К концу повести замечаешь: в начале ее писатель неспроста назвал подлинную фамилию, имя, отчество директора детского дома. И не потому лишь, что испытывал потребность сказать о «жирных крысах тыловых», которые наживались где угодно, на чем угодно и способны были обворовывать вечно голодных сирот. (Вспомнилась пословица тех дней: «Кому война, кому — мать родна».) Не стал бы А. Приставкин, чуждый мстительности, высказывать свое непрощенье человеку, который коль и дожил до наших дней, то давно ходит в пенсионерах и никому не в состоянии принести зла. Впрямь не в состоянии?
В гневных строчках, посвященных директору-жулику, встречается слово, употребленное вроде бы не совсем по адресу, — «наполеончик». Но брошено оно неспроста и уж никак не в ослеплении. В него вложен смысл, доходящий до нас, уже когда мы читаем последние главки. Одна из них начинается встречей в бане, в Лефортове, продолженной в стекляшке неподалеку, где всласть, со смаком попарившиеся, вполне крепкие пенсионеры балуются пивком и ведут откровенные разговоры, благо чувствуют себя среди своих, узнают друг друга с первого взгляда, понимают с полуслова.
Описана эта встреча с холодной яростью, когда все замечается и всяко лыко в строку; и не символы нужны повествователю, а сами «наполеончики», живущие своими «Аустерлицами», ни о чем не сожалея, ни в чем не раскаиваясь, неизменно уверенные в своей правоте и правоте того чей приказ они ревностно исполняли в кавказских боях. Нет, не с немцами, прорвавшимися к Клухорскому перевалу и Новороссийску, — с безоружными ингушами и чеченцами.
«Всех, всех их надо к стенке! Товарищ Сталин знал, за что стрелял! Не добили мы их тогда, вот теперь хлебаем».
Откуда это настороженное внимание писателя к речам, прозвучавшим за пивной кружкой?
Сорок лет жгла его память о детском доме — вначале подмосковном, потом — кавказском.

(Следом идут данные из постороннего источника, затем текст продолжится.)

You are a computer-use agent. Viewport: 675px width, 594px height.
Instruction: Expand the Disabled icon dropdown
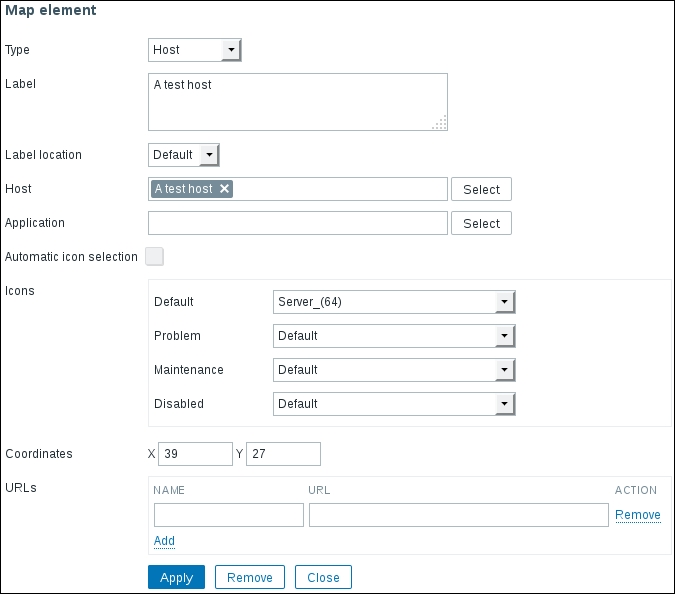pos(393,404)
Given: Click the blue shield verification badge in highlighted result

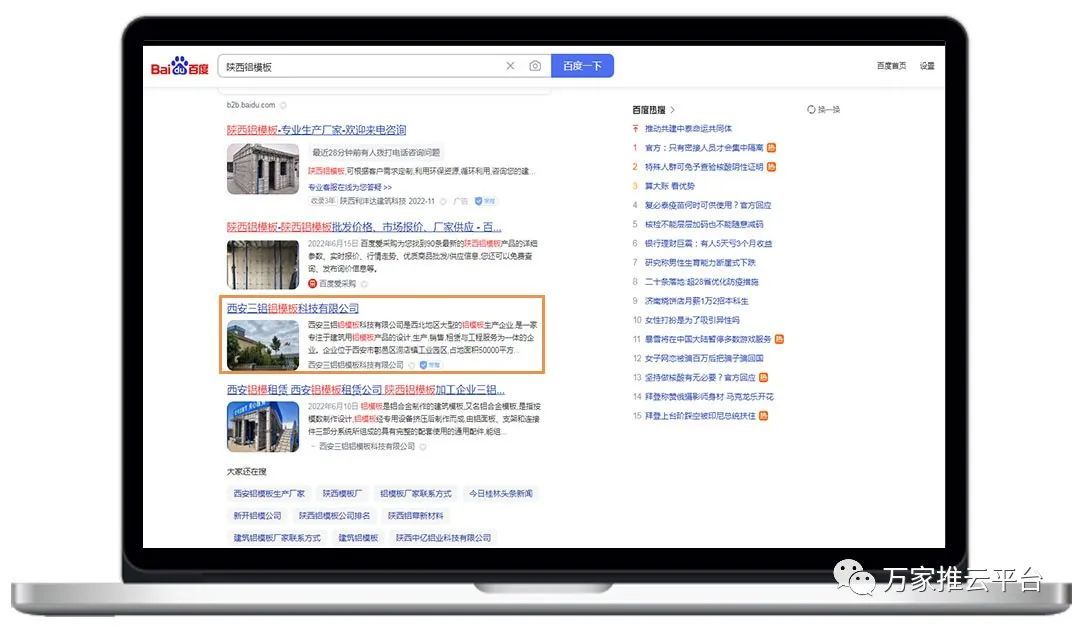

Начни эта память ослабевать, пенсионеры из стекляшки с пивными автоматами ее бы оживили. И все-таки тревога, рожденная собственной памятью о прошлом и воспоминаниями пенсионеров о том же прошлом, — это тревога о будущем. Настоящий писатель не садится за стол, обратясь затылком к завтрашнему дню. Мысль А. Приставкина вызревала давно и теперь отлилась в исповедально-обличительные слова, раскрывая опасность замшелых «наполеончиков». Они не смеют пожаловаться на отсутствие наследников. Среди наследников попадаются и притаившиеся, терпеливо надеющиеся на свой час, и воинственно откровенные, вроде, скажем, Обера-Кандалова из айтматовской «Плахи», все тем же именем творящие свои новые злодейства.
Откуда их живучесть, неколебимая уверенность в давней, нынешней и — вот что поразительно — будущей правоте?
С горестной задержкой ищем мы ответ на этот вопрос, начиная сознавать размеры опасности, не укладывающейся в период, отведенный для нее задним числом, в надежде, будто достаточно такой период снабдить соответствующей рубрикой, и все дурное останется позади.
«А ведь, не скрою, — пишет А. Приставкин, завершая рассказ о пенсионерах из пивной, — приходила, не могла не прийти такая мысль, что живы, где-то существуют все те люди, которые от Его имени волю его творили.